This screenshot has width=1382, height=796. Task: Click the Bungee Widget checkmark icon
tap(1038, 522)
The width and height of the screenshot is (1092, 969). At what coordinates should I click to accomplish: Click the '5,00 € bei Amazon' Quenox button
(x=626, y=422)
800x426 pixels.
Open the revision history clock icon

_____

Exercise aim:
Repeat the data in full, exactly as supplied.

Completed task:
This screenshot has width=1382, height=796. Task: Click the Bungee Widget checkmark icon
tap(1038, 522)
The width and height of the screenshot is (1092, 969). At what coordinates should I click to accomplish: Click the '5,00 € bei Amazon' Quenox button
(x=626, y=422)
800x426 pixels.
Open the revision history clock icon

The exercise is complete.